*** Material for the task ***
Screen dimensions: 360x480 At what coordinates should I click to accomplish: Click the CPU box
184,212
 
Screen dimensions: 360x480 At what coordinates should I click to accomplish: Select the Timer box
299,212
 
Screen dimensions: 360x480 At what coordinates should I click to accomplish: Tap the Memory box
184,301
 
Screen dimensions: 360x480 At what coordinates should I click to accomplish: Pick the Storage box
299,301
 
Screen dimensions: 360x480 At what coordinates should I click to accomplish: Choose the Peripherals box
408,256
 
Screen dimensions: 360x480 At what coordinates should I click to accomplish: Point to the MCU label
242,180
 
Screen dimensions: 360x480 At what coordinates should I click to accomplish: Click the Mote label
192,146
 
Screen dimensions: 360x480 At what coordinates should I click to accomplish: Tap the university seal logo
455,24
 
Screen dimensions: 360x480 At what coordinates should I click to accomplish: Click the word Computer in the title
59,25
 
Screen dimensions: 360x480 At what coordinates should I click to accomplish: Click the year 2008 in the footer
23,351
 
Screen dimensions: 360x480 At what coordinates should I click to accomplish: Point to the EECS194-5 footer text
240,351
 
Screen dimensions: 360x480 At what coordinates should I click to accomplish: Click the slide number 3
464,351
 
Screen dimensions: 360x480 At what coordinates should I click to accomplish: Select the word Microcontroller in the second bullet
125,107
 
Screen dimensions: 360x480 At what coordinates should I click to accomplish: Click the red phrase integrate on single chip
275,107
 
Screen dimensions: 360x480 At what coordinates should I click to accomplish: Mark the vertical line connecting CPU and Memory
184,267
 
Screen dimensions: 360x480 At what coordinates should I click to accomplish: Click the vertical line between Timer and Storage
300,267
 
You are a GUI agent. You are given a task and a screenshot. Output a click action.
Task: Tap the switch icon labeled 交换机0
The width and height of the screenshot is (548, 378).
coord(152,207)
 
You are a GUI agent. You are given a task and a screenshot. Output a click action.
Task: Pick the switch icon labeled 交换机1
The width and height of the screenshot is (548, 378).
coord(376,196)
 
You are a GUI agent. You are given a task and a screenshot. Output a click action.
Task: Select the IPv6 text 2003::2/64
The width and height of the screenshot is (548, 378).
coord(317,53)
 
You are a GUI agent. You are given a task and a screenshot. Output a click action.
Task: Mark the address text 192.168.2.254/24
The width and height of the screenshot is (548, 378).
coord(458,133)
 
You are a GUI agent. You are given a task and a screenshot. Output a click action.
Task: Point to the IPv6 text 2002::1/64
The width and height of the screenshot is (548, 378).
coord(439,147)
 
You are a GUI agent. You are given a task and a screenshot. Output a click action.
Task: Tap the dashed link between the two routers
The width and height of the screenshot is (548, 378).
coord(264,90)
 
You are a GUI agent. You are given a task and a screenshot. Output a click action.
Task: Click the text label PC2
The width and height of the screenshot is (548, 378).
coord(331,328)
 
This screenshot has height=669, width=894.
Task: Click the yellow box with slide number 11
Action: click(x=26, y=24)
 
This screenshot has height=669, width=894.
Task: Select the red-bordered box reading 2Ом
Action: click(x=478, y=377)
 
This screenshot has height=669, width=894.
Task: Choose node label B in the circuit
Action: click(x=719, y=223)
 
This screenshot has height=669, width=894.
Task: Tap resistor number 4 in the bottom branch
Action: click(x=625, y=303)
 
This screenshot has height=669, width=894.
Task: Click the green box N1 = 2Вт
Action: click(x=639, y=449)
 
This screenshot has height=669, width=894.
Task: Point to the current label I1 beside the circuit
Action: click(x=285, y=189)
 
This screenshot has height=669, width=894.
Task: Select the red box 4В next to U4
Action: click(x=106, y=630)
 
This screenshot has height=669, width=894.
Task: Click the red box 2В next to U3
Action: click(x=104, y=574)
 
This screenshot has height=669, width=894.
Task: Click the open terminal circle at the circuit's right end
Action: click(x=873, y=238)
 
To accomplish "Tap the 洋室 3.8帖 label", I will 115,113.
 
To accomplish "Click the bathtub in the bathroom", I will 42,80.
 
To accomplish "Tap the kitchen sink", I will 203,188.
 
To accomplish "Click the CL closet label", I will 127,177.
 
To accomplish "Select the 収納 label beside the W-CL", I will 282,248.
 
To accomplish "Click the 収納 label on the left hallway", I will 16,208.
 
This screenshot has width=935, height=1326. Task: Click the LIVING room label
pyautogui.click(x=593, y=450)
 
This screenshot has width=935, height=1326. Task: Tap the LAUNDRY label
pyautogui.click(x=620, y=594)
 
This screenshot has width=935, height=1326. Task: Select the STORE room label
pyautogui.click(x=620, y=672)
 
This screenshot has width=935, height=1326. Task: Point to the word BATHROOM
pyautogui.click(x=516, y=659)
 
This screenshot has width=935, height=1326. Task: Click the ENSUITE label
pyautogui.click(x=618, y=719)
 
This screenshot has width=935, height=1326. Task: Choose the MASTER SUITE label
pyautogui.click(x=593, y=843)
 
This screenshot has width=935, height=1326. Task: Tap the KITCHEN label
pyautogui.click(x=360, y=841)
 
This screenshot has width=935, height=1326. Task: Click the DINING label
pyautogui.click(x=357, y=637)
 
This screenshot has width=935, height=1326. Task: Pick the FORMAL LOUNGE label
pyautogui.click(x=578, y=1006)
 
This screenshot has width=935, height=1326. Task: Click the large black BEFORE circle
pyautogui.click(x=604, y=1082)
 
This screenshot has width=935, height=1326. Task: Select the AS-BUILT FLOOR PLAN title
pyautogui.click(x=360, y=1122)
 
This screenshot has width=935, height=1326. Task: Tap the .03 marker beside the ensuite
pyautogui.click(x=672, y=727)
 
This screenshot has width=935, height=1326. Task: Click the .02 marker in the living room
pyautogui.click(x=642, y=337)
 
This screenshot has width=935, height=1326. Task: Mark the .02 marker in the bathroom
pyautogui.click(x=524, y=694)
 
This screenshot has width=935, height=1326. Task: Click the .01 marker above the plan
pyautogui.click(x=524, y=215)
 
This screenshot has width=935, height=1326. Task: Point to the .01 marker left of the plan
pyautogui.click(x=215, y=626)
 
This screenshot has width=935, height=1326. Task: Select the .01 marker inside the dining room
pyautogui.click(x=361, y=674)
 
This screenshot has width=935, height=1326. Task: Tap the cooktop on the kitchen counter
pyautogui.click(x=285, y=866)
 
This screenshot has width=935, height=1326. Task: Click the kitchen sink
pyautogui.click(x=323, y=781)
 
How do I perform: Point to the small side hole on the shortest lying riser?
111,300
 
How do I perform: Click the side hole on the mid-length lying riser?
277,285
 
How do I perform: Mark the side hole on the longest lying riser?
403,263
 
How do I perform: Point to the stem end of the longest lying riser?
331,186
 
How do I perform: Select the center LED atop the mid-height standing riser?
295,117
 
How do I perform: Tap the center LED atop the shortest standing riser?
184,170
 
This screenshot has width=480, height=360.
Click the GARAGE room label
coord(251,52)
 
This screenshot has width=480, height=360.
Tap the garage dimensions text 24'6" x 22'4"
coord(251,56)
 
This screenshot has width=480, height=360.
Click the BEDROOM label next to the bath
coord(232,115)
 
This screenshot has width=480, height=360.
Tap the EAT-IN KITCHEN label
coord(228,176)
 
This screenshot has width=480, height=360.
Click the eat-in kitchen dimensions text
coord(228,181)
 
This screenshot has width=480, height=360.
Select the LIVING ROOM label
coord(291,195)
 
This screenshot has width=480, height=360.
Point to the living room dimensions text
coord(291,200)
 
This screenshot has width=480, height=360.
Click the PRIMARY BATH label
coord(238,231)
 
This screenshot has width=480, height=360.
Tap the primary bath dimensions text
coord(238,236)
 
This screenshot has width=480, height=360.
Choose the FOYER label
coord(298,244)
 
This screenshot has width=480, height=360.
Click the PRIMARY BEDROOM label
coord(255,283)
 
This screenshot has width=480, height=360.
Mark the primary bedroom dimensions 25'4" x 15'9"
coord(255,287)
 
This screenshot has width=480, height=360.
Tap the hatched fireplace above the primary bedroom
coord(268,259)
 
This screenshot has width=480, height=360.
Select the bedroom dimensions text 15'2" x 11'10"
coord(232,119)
***
▶ _Directions_:
Retype the records from the line with "How do I perform: Click" to the line with "coord(228,176)", keeping every character unchanged.

▶ _Solution for this exercise_:
How do I perform: Click the side hole on the mid-length lying riser?
277,285
 
How do I perform: Mark the side hole on the longest lying riser?
403,263
 
How do I perform: Point to the stem end of the longest lying riser?
331,186
 
How do I perform: Select the center LED atop the mid-height standing riser?
295,117
 
How do I perform: Tap the center LED atop the shortest standing riser?
184,170
 
This screenshot has width=480, height=360.
Click the GARAGE room label
coord(251,52)
 
This screenshot has width=480, height=360.
Tap the garage dimensions text 24'6" x 22'4"
coord(251,56)
 
This screenshot has width=480, height=360.
Click the BEDROOM label next to the bath
coord(232,115)
 
This screenshot has width=480, height=360.
Tap the EAT-IN KITCHEN label
coord(228,176)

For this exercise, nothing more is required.